WHAT THE TASK REQUIRES
Find the line that contains "[Use Enter key" in the entries below. Output it and each later line exactly, and nothing else.

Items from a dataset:
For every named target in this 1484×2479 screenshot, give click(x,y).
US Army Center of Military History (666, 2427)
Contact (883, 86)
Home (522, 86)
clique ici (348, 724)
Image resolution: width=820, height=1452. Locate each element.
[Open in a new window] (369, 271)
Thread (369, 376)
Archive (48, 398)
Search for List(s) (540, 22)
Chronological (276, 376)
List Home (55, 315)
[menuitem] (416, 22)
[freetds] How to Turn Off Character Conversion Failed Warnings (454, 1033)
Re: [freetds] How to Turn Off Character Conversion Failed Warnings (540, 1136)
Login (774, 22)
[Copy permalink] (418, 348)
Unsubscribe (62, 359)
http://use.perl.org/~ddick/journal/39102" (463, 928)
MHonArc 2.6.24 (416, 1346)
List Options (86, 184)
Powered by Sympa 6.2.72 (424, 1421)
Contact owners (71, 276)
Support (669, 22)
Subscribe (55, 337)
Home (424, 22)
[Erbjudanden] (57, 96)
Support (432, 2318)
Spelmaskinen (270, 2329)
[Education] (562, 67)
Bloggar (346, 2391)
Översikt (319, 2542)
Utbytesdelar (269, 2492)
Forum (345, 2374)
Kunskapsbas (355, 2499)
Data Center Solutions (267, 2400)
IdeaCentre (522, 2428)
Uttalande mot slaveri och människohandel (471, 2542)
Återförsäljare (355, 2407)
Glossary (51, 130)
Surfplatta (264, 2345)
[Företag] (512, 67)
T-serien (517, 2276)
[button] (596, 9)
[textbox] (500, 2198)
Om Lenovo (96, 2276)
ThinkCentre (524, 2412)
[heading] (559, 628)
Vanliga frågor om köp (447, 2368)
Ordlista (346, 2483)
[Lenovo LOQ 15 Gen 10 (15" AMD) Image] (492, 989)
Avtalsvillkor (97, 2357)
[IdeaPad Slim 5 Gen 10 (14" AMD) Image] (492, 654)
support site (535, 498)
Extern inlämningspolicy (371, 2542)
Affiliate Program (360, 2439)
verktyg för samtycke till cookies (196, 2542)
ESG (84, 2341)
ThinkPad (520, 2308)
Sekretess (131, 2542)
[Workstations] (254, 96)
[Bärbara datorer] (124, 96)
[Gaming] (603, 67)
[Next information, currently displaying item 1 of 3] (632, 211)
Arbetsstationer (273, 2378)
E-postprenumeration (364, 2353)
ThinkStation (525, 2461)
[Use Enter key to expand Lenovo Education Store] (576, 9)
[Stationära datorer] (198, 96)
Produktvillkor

ANSWER FOR THIS EXERCISE
[Use Enter key to expand Lenovo Education Store] (576, 9)
[Stationära datorer] (198, 96)
Produktvillkor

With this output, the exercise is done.